Die zaadjes moeten natuurlijk in de grond en bewaterd worden. En dat deden we zondagmiddag.
Eerst de zakjes opvouwen en potgrond erin.
Man vond dat nogal een klus......

Het was heerlijk in het zonnetje!
Als slot moesten er natuurlijk kaartjes bij met de datum, anders weten we straks niet meer wat we gezaaid hebben!

Als klapper op de vuurpijl bakte Man een appeltaart. Wat een heerlijke zondag. Wat een rustdag.

donderdag 22 maart 2012

Voor de gek houden

En zo kwam ik gisteravond weer bij een cliënt om zijn ogen te druppelen en om even de afwas te doen.Een man met de nodige humor.
Toen ik net begon met werken, drukte hij me een boekje in mijn handen met de vraag of ik een stukje wilde lezen.Met verbijstering keek ik naar de woorden en herkende vrijwel niets, maar aangezien de collega die me inwerkte, zich stil hield, dacht ik dat het een part of the job was.
Blozend moest ik erkennen dat het me niet lukte. Hij had er lol in, want het bleek geschreven te zijn in de Friese taal.
(ja voor speciaal voor de piepeltjes uit Friesland schrijf ik hier: taal, dialect schijn je niet te mogen zeggen...).

Gisteravond kwam ik weer bij hem. Na de gebruikelijke karweitjes zei hij dat hij nog 1 vraagje had.
Zijn ogen begonnen te glimmen en hij zei: 'heeft u al eens uit mijn boekje voor gelezen?'.
Ha! Maar dit keer kon hij me niet in de maling nemen en met een stalen gezicht zei ik: 'oh u bedoelt dat boekje in het Fries?'.
Een beetje teleurgesteld zei hij: 'hé jammer, heb je dat al een keer gelezen? Ik vergeet steeds aan wie ik het gevraagd heb! Laatst was er namelijk iemand die dacht dat het Latijns was, nou dat is wel een beetje te hoog gegrepen hoor'.
Ik kreeg er nu echt lol in en zei: 'weet u wat, de volgende keer dan zeg ik gewoon niets en dan probeer ik het nog een keer voor te lezen'.
Hij begon te grinniken: 'ja dat lijkt me leuk en dan kijken we wat je ervan bakt'.

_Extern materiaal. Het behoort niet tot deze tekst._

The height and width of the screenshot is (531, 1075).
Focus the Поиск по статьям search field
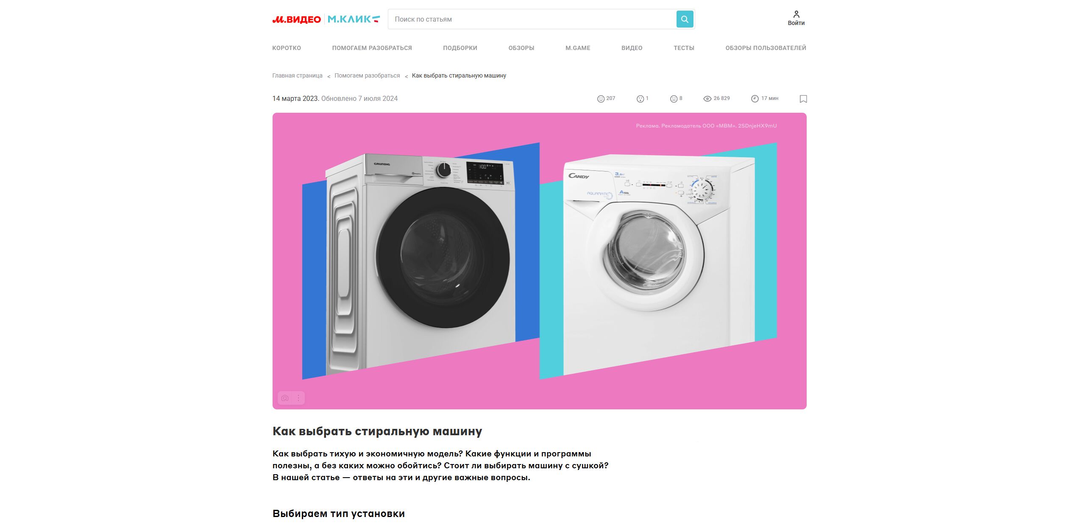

En zo hebben we samen een lolletje in het vooruitzicht. Ik, omdat ik weet dat ik hem in de maling ga nemen.
Hij, omdat hij weet dat hij dit gaat vergeten, maar straks, als de grap uitkomt, hij het weer zal herinneren.
En ik heb bewondering voor hem, omdat hij met humor weet om te gaan met zijn beperkte geheugen en de jaren die echt gaan tellen.